An orphan at the age of 12, Ammannati was apprenticed to the studio of Baccio Bandinelli, a sculptor with certain skills but a limited range. Wisely, Ammannati looked more to Michelangelo's works for guidance. The precociously assured young artist's 'Leda and the Swan,' at the beginning of the exhibition, was inspired by a now lost painting by Michelangelo that was itself based on an ancient onyx cameo belonging to Lorenzo de' Medici.
Ammannati was exposed to other vital formative influences, working alongside Jacopo Sansovino during his two extended stays in Venice, where he would also have had the opportunity to study the great Grimani collections, which included original Greek marbles not to be found elsewhere in Italy.
The artist's first commission for a monumental sculpture was for the tomb of Mario Nari in the Annunziata Basilica here. This elegiac composition has a quiet grace and dignity, the reclining figure of Nari in ancient Roman armor recalling the mysterious sleeping figures in the paintings of Giorgione.
Unhappily, a controversy arose, stirred up by Bandinelli - who had become jealous of his gifted student - about the suitability of such a memorial in a prominent church because Nari had been killed in a duel.
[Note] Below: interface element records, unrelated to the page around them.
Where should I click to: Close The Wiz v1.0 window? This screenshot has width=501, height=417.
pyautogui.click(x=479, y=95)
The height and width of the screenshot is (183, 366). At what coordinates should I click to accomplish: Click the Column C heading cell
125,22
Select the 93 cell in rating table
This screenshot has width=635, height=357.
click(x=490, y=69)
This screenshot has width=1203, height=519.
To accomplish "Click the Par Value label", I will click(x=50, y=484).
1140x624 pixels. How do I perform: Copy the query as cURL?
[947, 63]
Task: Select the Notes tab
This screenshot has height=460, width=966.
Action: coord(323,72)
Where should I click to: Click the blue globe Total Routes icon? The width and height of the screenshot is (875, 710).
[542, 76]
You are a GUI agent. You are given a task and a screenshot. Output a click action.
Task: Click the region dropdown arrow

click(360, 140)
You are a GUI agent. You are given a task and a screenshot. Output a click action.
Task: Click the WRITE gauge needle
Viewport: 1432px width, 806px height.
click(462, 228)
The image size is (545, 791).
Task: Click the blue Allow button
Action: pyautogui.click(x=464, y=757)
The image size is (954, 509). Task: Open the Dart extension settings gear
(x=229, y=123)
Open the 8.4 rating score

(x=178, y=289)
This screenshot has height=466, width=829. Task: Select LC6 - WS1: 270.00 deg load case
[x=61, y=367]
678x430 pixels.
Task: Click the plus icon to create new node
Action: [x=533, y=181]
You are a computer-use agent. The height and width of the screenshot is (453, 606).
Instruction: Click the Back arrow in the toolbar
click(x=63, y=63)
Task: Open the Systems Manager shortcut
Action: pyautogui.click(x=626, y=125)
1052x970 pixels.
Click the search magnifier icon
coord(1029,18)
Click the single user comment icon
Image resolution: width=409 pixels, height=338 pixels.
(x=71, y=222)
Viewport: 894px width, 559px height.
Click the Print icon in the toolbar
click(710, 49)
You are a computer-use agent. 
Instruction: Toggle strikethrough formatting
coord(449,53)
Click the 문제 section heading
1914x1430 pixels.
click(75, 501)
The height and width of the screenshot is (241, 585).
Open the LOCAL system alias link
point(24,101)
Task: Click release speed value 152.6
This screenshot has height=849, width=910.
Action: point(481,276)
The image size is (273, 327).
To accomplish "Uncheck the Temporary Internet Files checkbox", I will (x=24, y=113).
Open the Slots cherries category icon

The monument was dismantled and dispersed, and its components were only brought together again at the Bargello in the 1970s.
The debacle encouraged Ammannati to return to Venice, where he collaborated with Sansovino in carving river gods and lions' heads for the façade of Sansovino's new Marciana Library on Piazza San Marco.
The young Florentine also made a marble Neptune to stand on the building's rooftop balustrade. The statue became ensnared with a rope bearing carnival decorations in about 1740 and was irreparably shattered when it crashed to the ground.
Nearby Padua yielded a major commission from the humanist and antiquarian Marco Mantova Benavides. This gave Ammannati the chance to prove his abilities to work on a grand scale.